Investors had been expecting a decent US employment report and they got one. The 313k monthly increase in jobs was the biggest in more than three years. The 2.6% annual wage rise more than compensated for the 2.2% increase in consumer prices. As investors considered both numbers there was a sort of shall-we-shan't-we moment before they decided the wage data were more disappointing than the jobs figure was positive, so they sent the dollar lower.
The slightly softer earnings figure ought not to divert the Federal Reserve from its tightening course but neither does it make any case for additional haste. The dollar lost half a cent to sterling and was unchanged on the day against the euro.
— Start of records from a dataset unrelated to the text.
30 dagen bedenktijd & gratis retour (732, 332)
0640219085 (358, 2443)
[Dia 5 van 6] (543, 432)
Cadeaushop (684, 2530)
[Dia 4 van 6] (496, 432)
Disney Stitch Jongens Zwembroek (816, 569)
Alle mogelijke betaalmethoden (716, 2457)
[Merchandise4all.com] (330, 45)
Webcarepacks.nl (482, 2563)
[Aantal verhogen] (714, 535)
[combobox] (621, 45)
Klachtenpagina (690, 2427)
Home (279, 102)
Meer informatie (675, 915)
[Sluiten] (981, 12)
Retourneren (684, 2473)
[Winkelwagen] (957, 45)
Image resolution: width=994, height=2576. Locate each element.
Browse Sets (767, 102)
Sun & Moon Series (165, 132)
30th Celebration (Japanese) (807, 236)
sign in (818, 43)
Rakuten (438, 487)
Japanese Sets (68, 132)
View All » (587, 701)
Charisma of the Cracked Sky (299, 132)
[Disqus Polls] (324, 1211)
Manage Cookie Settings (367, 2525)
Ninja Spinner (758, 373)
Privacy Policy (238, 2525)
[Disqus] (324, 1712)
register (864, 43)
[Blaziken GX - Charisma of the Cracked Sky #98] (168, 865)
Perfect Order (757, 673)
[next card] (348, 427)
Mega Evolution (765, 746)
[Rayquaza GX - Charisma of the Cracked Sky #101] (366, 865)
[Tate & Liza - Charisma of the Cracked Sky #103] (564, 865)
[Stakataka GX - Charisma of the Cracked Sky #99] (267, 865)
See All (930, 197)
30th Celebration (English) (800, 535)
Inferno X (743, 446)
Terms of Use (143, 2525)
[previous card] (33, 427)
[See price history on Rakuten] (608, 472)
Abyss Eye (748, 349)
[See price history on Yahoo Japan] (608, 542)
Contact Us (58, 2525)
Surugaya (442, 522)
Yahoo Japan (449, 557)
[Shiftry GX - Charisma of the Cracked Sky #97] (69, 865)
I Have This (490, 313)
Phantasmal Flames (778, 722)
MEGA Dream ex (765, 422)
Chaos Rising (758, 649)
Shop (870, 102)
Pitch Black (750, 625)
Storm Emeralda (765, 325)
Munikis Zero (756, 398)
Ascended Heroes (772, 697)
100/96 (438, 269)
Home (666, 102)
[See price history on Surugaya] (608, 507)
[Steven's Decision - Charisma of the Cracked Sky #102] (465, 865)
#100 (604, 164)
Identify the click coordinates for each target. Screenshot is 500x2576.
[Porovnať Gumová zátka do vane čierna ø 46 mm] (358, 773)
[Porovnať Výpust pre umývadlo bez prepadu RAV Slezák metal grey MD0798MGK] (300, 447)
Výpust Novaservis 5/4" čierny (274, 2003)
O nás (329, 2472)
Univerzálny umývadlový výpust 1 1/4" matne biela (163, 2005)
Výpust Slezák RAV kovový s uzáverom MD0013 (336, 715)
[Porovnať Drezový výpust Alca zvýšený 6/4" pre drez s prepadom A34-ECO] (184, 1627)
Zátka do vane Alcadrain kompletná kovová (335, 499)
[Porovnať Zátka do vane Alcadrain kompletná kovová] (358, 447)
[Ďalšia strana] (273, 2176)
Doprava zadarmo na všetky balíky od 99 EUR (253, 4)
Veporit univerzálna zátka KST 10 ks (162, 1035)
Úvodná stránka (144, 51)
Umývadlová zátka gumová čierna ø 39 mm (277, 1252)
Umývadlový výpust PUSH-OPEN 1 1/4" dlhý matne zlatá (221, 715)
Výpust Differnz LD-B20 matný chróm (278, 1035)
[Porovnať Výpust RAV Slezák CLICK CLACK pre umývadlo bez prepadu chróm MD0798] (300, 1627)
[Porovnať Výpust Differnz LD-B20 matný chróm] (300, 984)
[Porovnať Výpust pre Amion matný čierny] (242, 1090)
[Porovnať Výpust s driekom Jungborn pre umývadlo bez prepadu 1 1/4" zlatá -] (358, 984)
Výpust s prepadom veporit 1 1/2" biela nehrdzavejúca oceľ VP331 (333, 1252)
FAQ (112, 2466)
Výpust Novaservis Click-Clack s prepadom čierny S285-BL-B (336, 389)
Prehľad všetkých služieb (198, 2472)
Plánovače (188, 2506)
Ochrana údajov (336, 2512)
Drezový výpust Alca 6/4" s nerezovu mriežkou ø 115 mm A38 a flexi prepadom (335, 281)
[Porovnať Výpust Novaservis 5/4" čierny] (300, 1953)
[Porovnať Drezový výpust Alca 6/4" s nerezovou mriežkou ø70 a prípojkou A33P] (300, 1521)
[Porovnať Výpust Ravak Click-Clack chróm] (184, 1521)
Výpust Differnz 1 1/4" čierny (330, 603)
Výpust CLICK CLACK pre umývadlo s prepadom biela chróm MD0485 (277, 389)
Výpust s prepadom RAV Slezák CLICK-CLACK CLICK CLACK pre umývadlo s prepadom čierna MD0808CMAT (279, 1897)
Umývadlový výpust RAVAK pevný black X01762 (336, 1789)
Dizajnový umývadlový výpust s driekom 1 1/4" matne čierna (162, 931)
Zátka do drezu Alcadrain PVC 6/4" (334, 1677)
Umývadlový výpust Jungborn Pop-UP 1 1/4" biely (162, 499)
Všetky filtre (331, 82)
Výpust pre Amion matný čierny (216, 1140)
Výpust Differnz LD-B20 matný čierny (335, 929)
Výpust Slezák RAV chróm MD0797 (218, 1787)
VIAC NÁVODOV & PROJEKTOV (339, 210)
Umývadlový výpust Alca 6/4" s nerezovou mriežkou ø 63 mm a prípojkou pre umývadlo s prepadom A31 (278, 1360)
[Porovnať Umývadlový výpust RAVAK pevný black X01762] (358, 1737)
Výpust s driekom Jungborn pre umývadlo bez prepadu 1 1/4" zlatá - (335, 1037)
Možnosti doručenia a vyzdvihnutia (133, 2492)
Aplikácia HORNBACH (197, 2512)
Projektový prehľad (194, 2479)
The other loser alongside them was the Japanese yen. Its safe-haven qualities were not in demand.
Also in the mix at the end of last week were two other Trump factors: trade and North Korea. Kim Jong Un's request for an audience with the US president was seen by most as a Good Thing, as was Donald Trump's narrowing of the protectionist tariff goalposts.
Both contributed to investors' reduced need for safety. The Swiss franc lost almost as much ground as the dollar, the euro and the yen while the commodity and energy exporters formed the leading group. The Aussie and the Norwegian krone shared first place with gains of 0.6%: the Canadian and NZ dollars did slightly less well.
The assumptions are a) that talking nicely to Kim is more constructive to world peace than rattling his cage and, b) that Trump's decision to exclude Mexico and Canada from the tariffs represents the first stage in a dilution of the whole scheme. Both of these hypotheses are, of course, subject to revision after the president's next tweet.
Odds and ends
The official schedule this week contains nothing of obviously overriding interest. Headline acts such as US and Euroland inflation seldom deliver surprises nowadays and only a couple of central banker have speaking engagements. A freshly-unfolding story about alleged misdeeds by Japan's prime minister may or may not turn out to be significant.
There are no UK economic data on this week's list. On Tuesday the chancellor of the exchequer delivers his spring Budget Report but Philip Hammond was at pains, on Sunday morning TV, to stress that it will not include anything fiscally sensitive.
Today's numbers cover Greek industrial production, Portuguese trade and inflation and - tonight - NZ food prices. So go on speculators, knock yourselves out. US inflation figures tomorrow could shed more light on the interest rate outlook but will probably not. The same applies to Friday's CPI data from the €Z. And that's about the size of it.